Exercise requirements:
Return the following from the records below: each line, word for word, starting with the line that contains "Популярные (78, 57)" and going on through the line that contains "завтрак (333, 2397)", with nothing outside that range.

Start of Data section

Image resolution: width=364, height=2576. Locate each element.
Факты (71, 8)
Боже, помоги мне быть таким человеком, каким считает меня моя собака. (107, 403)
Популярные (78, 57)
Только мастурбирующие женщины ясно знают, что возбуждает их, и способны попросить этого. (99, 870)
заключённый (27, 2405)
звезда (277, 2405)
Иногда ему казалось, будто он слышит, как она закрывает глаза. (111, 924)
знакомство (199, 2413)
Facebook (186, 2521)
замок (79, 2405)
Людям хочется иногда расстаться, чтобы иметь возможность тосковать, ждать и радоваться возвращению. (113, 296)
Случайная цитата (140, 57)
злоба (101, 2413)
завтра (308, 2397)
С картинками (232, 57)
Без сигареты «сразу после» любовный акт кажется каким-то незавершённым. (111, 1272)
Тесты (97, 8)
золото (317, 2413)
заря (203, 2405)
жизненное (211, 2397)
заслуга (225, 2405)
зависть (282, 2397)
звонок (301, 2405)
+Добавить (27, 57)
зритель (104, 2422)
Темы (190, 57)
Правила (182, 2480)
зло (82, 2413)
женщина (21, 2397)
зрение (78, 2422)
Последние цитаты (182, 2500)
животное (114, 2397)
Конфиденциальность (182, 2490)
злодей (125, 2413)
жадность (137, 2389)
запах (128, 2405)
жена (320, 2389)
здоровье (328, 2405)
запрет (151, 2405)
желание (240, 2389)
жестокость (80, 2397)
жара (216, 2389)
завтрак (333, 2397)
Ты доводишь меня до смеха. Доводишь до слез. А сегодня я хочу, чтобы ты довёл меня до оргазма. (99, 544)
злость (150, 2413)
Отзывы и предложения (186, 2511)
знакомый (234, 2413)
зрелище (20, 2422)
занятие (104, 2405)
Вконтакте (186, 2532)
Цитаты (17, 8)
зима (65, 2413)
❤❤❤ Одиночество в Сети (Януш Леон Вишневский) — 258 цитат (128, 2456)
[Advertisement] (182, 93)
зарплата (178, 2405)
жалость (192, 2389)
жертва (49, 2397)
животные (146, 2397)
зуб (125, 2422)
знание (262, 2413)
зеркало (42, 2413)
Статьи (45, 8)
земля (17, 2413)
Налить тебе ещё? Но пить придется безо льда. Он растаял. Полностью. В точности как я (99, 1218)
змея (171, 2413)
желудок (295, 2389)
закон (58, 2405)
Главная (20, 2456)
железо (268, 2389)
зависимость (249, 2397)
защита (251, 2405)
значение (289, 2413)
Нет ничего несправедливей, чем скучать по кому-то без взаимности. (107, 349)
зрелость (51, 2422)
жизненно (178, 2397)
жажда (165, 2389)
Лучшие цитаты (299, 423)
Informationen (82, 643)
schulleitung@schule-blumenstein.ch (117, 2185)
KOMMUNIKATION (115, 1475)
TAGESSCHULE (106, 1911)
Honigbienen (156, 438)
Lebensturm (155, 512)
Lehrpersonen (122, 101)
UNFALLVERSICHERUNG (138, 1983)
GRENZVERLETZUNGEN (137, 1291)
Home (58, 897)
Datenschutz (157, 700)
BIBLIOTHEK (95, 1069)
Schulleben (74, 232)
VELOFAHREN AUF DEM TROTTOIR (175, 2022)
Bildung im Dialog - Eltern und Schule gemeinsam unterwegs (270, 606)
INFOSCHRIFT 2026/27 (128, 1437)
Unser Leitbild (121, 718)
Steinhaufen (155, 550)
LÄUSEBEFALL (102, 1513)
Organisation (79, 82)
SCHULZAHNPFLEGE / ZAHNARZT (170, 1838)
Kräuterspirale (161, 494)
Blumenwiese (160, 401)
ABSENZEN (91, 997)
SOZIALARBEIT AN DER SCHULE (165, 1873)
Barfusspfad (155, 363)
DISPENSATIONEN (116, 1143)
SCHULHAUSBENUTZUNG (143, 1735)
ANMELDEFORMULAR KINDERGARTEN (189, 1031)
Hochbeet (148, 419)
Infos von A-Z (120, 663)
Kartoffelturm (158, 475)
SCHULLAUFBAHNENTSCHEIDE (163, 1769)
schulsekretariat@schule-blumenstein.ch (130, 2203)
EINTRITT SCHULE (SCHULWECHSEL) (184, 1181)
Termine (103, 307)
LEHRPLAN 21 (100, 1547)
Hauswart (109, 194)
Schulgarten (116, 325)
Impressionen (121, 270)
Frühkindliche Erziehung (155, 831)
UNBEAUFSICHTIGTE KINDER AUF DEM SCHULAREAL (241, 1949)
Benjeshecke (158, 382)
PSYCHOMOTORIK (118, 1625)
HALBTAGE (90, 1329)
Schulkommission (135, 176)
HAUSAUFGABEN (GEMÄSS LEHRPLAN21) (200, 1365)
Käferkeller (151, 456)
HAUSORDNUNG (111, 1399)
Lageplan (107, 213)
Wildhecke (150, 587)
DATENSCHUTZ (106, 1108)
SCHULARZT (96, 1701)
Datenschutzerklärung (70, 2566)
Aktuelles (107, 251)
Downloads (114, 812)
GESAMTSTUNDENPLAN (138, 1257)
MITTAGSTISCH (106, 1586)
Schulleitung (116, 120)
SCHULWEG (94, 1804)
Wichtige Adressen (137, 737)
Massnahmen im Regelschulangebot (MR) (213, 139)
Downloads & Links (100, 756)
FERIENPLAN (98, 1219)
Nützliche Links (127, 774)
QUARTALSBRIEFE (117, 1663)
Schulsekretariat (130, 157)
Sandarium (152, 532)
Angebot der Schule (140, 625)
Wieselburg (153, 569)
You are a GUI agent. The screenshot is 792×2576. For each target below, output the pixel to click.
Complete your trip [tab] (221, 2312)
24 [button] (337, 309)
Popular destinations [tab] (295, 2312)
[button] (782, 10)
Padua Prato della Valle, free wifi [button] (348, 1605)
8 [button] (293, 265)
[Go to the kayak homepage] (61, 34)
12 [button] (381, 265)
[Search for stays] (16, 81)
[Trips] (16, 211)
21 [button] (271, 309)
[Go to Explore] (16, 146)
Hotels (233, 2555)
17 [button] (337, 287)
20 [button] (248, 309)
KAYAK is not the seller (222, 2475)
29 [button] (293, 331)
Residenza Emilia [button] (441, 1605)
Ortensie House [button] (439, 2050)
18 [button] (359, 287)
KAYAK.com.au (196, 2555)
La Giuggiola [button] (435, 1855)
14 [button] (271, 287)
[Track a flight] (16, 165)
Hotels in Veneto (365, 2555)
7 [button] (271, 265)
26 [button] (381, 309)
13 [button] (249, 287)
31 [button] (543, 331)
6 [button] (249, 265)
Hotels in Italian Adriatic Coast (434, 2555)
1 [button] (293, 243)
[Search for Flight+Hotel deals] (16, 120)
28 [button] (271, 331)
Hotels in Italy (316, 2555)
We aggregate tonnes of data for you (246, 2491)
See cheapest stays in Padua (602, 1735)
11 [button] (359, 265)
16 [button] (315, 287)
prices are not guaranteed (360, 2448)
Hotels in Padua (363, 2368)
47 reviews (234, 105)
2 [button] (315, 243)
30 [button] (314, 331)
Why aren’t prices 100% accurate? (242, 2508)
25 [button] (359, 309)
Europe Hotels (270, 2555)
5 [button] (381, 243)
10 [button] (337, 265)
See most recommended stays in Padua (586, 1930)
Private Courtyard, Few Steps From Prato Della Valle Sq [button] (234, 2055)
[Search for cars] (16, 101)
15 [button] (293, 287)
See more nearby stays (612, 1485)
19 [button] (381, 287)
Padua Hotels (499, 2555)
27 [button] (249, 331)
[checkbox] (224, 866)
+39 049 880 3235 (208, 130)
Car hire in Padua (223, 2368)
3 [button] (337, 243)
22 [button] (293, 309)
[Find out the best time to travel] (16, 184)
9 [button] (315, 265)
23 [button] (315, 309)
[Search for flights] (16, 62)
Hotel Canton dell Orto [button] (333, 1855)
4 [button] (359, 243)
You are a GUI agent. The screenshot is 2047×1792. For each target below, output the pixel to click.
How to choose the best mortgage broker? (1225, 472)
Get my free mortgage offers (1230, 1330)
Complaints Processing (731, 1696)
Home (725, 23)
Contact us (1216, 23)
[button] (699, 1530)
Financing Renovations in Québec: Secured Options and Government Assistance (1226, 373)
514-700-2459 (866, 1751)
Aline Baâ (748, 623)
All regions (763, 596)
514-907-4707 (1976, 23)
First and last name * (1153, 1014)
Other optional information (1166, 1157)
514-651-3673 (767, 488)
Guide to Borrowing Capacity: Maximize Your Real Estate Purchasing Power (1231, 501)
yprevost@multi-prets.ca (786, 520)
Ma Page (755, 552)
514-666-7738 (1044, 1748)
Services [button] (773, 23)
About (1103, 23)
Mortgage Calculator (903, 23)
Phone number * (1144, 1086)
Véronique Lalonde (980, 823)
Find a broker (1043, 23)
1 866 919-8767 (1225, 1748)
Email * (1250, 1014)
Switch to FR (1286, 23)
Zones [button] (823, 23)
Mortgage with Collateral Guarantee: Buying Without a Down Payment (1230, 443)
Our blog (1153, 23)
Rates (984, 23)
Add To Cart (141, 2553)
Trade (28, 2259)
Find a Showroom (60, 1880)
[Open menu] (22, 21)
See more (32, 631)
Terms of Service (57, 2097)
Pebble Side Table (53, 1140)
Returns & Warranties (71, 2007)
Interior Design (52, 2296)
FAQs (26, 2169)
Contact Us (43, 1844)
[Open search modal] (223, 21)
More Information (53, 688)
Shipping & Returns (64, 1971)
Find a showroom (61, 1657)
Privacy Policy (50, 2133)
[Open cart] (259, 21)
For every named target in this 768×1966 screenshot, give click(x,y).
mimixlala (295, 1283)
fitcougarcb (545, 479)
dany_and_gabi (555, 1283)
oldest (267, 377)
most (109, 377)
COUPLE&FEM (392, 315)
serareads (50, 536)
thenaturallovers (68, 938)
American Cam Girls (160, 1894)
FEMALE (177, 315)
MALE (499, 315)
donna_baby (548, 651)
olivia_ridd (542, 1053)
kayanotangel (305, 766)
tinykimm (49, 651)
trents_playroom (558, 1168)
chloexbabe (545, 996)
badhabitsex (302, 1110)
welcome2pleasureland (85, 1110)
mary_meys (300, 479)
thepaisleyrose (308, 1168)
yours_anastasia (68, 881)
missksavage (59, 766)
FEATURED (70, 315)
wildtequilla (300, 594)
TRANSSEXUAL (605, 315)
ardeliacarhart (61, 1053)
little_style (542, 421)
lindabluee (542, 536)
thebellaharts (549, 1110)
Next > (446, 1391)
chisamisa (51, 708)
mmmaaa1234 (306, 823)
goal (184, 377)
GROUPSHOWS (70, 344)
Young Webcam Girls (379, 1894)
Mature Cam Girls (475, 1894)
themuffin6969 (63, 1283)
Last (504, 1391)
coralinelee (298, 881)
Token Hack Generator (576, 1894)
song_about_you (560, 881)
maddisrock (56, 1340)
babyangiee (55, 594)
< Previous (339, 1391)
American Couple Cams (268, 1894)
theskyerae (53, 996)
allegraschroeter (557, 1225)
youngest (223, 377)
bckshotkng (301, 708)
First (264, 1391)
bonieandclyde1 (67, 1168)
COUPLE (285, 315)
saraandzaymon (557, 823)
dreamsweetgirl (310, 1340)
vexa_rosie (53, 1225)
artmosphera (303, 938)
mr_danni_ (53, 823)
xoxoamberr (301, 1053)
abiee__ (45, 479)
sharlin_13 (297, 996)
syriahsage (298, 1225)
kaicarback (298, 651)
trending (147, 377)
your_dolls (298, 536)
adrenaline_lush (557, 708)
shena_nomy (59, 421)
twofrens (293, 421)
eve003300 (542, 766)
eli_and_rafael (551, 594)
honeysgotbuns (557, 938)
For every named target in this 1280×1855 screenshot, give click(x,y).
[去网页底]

End of Data section

Expected answer:
Популярные (78, 57)
Только мастурбирующие женщины ясно знают, что возбуждает их, и способны попросить этого. (99, 870)
заключённый (27, 2405)
звезда (277, 2405)
Иногда ему казалось, будто он слышит, как она закрывает глаза. (111, 924)
знакомство (199, 2413)
Facebook (186, 2521)
замок (79, 2405)
Людям хочется иногда расстаться, чтобы иметь возможность тосковать, ждать и радоваться возвращению. (113, 296)
Случайная цитата (140, 57)
злоба (101, 2413)
завтра (308, 2397)
С картинками (232, 57)
Без сигареты «сразу после» любовный акт кажется каким-то незавершённым. (111, 1272)
Тесты (97, 8)
золото (317, 2413)
заря (203, 2405)
жизненное (211, 2397)
заслуга (225, 2405)
зависть (282, 2397)
звонок (301, 2405)
+Добавить (27, 57)
зритель (104, 2422)
Темы (190, 57)
Правила (182, 2480)
зло (82, 2413)
женщина (21, 2397)
зрение (78, 2422)
Последние цитаты (182, 2500)
животное (114, 2397)
Конфиденциальность (182, 2490)
злодей (125, 2413)
жадность (137, 2389)
запах (128, 2405)
жена (320, 2389)
здоровье (328, 2405)
запрет (151, 2405)
желание (240, 2389)
жестокость (80, 2397)
жара (216, 2389)
завтрак (333, 2397)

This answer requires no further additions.